Source passage:
+===+
## optimal ate pairing

finally, we're here!! fuck.

There are many choices here, and I'm only choosing one (the "best" one), but the motivation for this I won't go into here. There is a great outline of the many types of pairings [here](https://eprint.iacr.org/2008/096.pdf), in one of the orignal manuscripts on the subject.

So our goal here is to take a point $X\in\mathbb{G}_1= E(\mathbb{F}_p)$, and a point $Y\in\mathbb{G}_2\subset E^\prime(\mathbb{F}_{p^{12}})$, and map them to a point in a target group $\mathbb{G}_T\subset\mathbb{F}_{p^{12}}$, denoted by the map $e$, and corresponds qualitatively to multiplying a point in $\mathbb{G}_1$ by a point in $\mathbb{G}_2$. 

We need bilinearity, therefore requiring:
$$
e([a]X, [b]Y) = e(X, [b]Y)^a = e(X, Y)^{ab} = e(X, [a]Y)^b = e([b]X, [a]Y)
$$

The "best" way to create this $e$ is the "optimal ate pairing", which has an *excellent* guide for [high speed calculations in software](https://eprint.iacr.org/2010/354.pdf).

Before we dig into the pairing itself, we need to know how to define a line passing through two points on the twisted curve, and what the line is evaluated at a point on the curve. Specifcally, $R_1=(x^\prime_1, y^\prime_1), R_2=(x^\prime_2, y^\prime_2)\in E^\prime(\mathbb{F}_{p^2})$, and $T=(x,y)\in E(\mathbb{F}_p)$, we have the line $\ell$ defined as:

$$ 
\ell_{\Psi(R_1),\Psi(R_2)}(T) = \begin{cases}
w^2 (x^\prime_2-x^\prime_1)y + w^3(y^\prime_1-y^\prime_2)x + w^5(x^\prime_1 y^\prime_2-x^\prime_2 y^\prime_1) & R_1\neq R_2\\
(3x^{\prime 3}-2y^{\prime 2})(9+u) + w^3(2yy^\prime) + w^4(-3xx^{\prime 2})               & R_1=R_2
\end{cases}
$$

Armed with this knowledge, we now can define the optimal ate pairing $e:\mathbb{G}_1\times\mathbb{G}_2\to\mathbb{G}_T$ to be:

\begin{align}
e(X, Y) =\bigg(&f_{6z+2,Y}(X)\\
\times &\ell_{[6z+2]\Psi(Y),\phi_p(\Psi(Y))}(X)\\
\times &\ell_{[6z+2]\Psi(Y)+\phi_p(\Psi(Y)), -\phi_p(\Psi(Y))}(X)\bigg)^{\frac{p^{12}-1}{r}}
\end{align}

now THATS a mouthful, say that 5 times fast. Here, $z$ is the parameter of the curve. The pairing is based on rational functions $f_{i,Q}:\mathbb{N}\times\mathbb{G}_2\to\mathbb{F}_{p^{12}}$ that are evaluated iteratively in what's called Miller's algorithm.
+===+
Tasks and exercises:
1: Pull out the part of the optimal ate pairing write-up starting with "There are many" and going on through "on the subject.", copying it word for word.
2: According to the optimal ate pairing write-up, what algorithm iteratively evaluates the rational functions on which the pairing is based?
3: Continue the optimal ate pairing write-up from the end of its last sentence.

Source material:
+===+
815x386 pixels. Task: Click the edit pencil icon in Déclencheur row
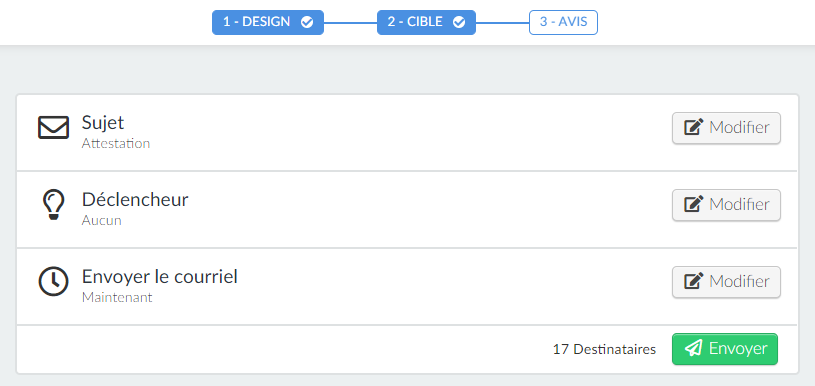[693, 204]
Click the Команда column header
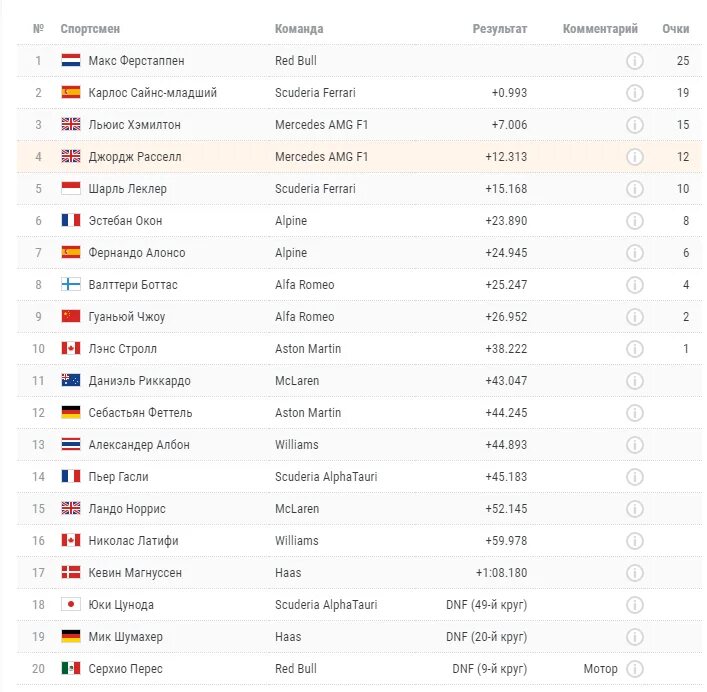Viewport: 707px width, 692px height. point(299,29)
+===+
Per-task outputs:
1:
There are many choices here, and I'm only choosing one (the "best" one), but the motivation for this I won't go into here. There is a great outline of the many types of pairings [here](https://eprint.iacr.org/2008/096.pdf), in one of the orignal manuscripts on the subject.

2: Miller's algorithm.

3:
Fantastically, the [paper](https://crypto.stanford.edu/miller/miller.pdf) that describes this process was never published, but the algorithm, the imeplementation of which is refered to as "Miller's loops", says that:

$$
f_{i+j,Y} = f_{i,Y}f_{j,Y}\ell_{[i]\Psi(Y),[j]\Psi(Y)}
$$

TECHNICALLY there is another factor in the denominator of these iterations that describes the evaluation of the point $\Psi(Y)$ on the vertical line passing through $X$. However, we can ignore this evaluation, for reasons summarized well by [this](https://crypto.stanford.edu/pbc/notes/ep/optimize.html):

<blockquote>

To compute a Tate pairing, a quotient is iteratively calculated (Miller’s algorithm) and then raised to power of $(p^k-1)/r$, the Tate exponent. Each factor of the denominator is the equation of a vertical line evaluated at a particular point, i.e. the equation $X-a$ evaluated at some point $(x,y)$, which gives the factor $(x-a)$. 

Because of the way we have selected our groups, $x\in\mathbb{F}_{p^d}$, (note that the map $\Psi$ leaves the $x$-coordinate of its input in the same field), and $a\in\mathbb{F}_p$, hence $(x-a)\in\mathbb{F}_{p^d}$.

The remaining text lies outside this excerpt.